Common species declining & many species spreading northwards
December 2011. Butterfly Conservation and the Centre for Ecology and Hydrology (CEH) findings show 72% of species declined in abundance over ten years and distributions of 54% of butterflies fell, many sharply.
The results, from The State of the UK’s Butterflies 2011 Report, provide further evidence that the European Union target to halt the loss of biodiversity by 2010 was not met. But the report also reveals that intensive conservation efforts have started to turn around the fortunes of some of our most endangered butterflies.
Large blue & Heath Fritillary
The previously extinct Large Blue showed increases in population and range and the Heath Fritillary has been brought back from the brink of extinction.
High Brown Fritillary & Duke of Burgundy
But ongoing declines have left the High Brown Fritillary and the Duke of Burgundy facing the very real threat of becoming extinct in the UK unless they benefit from further conservation work.
The report shows for the first time that the total number of common and widespread species fell by almost a quarter in 10 years, indicating underlying problems with the UK’s environment.
Declines are a warning to all wildlife
Butterflies are seen as indicator species so these serious declines may represent a wider insect biodiversity crisis. The deterioration of suitable habitats is believed to be the main cause behind the declines. The report represents the first time that a ten-year assessment of both species distribution and population changes has been possible.

[Stored records]
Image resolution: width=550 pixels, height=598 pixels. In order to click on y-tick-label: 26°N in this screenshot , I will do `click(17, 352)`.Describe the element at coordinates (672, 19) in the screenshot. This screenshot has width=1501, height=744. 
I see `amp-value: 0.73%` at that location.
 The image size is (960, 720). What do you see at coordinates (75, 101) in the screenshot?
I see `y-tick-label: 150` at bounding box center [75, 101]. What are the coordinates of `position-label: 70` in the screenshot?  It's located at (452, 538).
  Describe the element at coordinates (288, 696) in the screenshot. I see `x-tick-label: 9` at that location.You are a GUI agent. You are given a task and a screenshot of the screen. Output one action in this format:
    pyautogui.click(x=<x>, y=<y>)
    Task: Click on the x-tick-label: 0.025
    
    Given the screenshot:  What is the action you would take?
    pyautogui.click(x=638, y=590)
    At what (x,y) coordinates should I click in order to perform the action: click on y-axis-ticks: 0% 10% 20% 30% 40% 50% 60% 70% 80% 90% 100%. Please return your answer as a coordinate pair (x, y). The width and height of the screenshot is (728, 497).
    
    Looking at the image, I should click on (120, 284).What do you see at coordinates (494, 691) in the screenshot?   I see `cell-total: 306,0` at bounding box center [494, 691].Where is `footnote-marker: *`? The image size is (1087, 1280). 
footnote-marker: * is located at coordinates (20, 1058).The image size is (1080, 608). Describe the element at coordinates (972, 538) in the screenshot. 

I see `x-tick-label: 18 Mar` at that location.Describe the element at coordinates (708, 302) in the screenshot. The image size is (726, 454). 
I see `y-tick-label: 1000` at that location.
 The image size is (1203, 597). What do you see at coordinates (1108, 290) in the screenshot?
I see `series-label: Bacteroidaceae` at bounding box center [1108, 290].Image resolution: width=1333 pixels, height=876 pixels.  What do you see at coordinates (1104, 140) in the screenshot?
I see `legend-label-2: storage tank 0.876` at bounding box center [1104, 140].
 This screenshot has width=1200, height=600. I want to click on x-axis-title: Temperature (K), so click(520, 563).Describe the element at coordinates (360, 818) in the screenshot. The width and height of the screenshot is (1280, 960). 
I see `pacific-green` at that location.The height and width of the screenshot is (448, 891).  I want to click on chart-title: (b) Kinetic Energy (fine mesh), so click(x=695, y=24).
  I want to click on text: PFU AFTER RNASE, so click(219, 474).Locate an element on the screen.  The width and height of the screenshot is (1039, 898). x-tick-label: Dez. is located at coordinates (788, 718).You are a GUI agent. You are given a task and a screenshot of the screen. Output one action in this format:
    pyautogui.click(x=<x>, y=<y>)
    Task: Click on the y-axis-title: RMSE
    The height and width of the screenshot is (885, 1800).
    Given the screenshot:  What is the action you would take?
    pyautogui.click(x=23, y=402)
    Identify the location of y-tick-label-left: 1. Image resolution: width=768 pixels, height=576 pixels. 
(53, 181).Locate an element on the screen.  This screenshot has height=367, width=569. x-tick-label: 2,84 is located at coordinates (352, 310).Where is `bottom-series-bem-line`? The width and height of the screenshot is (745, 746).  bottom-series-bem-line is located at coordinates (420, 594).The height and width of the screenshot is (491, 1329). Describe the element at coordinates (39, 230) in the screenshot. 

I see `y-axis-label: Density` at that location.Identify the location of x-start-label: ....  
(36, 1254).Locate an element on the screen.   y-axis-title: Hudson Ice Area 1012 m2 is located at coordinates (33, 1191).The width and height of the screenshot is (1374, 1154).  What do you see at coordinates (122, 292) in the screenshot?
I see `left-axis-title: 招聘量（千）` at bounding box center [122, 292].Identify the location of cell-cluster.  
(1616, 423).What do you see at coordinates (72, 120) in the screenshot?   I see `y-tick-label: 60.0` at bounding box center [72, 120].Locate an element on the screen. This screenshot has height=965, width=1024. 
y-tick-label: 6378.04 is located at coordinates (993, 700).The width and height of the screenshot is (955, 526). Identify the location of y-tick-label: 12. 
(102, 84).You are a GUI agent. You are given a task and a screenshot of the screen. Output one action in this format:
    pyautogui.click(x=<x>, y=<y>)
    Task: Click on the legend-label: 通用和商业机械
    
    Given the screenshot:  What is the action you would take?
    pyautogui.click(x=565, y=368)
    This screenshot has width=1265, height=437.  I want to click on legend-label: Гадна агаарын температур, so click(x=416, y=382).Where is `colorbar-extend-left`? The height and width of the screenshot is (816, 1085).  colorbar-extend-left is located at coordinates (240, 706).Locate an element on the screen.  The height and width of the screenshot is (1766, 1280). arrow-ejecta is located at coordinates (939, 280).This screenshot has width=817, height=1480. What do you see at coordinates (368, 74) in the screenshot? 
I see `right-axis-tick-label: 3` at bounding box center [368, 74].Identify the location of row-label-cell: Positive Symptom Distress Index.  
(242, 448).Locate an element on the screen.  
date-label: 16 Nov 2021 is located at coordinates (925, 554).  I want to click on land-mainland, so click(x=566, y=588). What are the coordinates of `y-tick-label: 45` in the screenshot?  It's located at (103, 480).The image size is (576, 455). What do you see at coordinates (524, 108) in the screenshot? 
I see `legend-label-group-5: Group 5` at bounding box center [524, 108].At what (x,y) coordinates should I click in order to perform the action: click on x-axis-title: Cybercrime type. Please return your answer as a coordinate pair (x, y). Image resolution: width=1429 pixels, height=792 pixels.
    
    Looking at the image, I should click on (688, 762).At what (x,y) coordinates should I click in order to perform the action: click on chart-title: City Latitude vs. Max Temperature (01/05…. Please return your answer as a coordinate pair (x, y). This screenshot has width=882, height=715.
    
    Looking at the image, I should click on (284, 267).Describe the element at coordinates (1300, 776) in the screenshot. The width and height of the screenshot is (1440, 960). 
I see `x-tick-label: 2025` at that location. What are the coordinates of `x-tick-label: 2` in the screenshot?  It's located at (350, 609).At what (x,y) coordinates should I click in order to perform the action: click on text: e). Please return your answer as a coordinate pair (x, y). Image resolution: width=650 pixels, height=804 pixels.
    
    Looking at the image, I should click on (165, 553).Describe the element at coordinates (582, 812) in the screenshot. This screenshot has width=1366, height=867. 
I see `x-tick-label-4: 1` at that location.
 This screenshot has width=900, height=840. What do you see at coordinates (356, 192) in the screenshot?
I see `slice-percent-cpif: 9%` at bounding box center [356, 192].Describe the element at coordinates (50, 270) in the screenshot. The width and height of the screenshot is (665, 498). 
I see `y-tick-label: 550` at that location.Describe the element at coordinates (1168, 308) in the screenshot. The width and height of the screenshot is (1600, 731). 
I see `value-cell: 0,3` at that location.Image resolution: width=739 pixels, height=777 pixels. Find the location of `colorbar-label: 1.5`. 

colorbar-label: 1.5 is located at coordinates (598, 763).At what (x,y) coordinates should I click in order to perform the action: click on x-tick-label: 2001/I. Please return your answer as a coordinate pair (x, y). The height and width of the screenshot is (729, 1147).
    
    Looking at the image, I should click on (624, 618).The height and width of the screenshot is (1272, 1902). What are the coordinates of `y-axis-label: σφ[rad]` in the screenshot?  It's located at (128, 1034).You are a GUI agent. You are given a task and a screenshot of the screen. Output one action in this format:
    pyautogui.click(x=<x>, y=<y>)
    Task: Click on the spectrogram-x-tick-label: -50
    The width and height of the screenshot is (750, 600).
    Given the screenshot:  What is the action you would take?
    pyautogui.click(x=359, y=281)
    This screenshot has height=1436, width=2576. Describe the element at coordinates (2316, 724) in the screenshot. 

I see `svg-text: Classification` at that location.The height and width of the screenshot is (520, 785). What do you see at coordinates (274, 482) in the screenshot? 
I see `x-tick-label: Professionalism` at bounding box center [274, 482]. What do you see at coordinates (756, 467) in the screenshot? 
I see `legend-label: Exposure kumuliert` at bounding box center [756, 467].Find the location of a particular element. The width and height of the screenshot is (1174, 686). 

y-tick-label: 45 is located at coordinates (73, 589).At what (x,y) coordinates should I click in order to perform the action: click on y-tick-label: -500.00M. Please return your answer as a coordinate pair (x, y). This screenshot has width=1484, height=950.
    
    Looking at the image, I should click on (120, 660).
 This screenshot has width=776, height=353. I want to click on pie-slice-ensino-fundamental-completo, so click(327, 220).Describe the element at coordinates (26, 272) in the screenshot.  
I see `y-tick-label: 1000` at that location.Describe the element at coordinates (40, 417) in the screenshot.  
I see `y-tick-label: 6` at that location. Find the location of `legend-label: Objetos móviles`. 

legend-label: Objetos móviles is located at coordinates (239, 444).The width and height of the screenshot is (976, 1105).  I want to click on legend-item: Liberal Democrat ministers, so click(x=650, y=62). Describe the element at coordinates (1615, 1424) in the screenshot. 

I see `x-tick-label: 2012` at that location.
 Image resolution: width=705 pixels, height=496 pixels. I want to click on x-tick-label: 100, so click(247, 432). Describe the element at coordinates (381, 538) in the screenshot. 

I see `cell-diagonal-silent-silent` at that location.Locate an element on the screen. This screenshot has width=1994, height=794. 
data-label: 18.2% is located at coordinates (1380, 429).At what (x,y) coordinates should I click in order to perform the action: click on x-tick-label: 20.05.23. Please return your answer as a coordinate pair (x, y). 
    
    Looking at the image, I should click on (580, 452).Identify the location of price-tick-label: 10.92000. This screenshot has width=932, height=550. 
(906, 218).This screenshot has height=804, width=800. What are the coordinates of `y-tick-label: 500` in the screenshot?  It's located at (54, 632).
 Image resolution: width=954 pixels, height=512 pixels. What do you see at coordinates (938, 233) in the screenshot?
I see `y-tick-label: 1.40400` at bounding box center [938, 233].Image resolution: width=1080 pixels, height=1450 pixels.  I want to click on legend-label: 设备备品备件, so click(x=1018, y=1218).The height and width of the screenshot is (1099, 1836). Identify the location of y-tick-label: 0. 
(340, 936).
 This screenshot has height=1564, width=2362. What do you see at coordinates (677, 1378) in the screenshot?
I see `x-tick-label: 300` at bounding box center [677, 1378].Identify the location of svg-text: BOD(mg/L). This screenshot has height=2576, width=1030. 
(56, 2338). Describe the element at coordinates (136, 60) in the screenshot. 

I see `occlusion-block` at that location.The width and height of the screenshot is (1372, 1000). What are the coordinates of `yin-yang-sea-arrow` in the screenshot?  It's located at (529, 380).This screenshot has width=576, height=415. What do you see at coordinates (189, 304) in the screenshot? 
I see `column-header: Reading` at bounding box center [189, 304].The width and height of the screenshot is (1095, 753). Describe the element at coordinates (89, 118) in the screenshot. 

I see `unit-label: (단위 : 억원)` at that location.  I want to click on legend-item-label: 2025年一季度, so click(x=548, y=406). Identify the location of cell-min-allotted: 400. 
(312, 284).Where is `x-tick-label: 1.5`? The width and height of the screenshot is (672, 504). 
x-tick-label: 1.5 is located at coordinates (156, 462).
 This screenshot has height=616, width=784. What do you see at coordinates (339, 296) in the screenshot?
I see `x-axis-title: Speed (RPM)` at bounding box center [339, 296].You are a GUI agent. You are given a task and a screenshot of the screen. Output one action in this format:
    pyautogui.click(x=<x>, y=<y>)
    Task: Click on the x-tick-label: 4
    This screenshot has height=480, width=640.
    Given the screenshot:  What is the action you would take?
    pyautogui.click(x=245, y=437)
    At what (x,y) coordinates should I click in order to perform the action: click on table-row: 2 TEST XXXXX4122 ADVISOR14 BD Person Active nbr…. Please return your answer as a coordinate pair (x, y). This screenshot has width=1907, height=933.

• _Prompt 1_
According to the article on UK butterflies, why might the declines point to a wider crisis among insects? Answer in one to three sentences.
• _Prompt 2_
Decide whether each statement agrees with the article on UK butterflies. Answer yes or no, and quote the words from the article that decide it.
(a) Over ten years, 72% of species declined in abundance.
(b) The Large Blue kept shrinking in population and range.
(c) The report is the first in which a ten-year assessment of both species distribution and population changes has been possible.
• _Prompt 3_
Answer these questions from the article on UK butterflies.
(a) Which two organizations produced the findings?
(b) Which two butterflies face the very real threat of becoming extinct in the UK?
(c) By how much did the total number of common and widespread species fall in 10 years?
The material has no connection to the article on UK butterflies.

• _Answer area 1_
Butterflies are seen as indicator species. Their serious declines may therefore represent a wider insect biodiversity crisis.

• _Answer area 2_
(a) Yes: "72% of species declined in abundance over ten years"
(b) No: "The previously extinct Large Blue showed increases in population and range"
(c) Yes: "The report represents the first time that a ten-year assessment of both species distribution and population changes has been possible"

• _Answer area 3_
(a) Butterfly Conservation and the Centre for Ecology and Hydrology (CEH)
(b) The High Brown Fritillary and the Duke of Burgundy
(c) By almost a quarter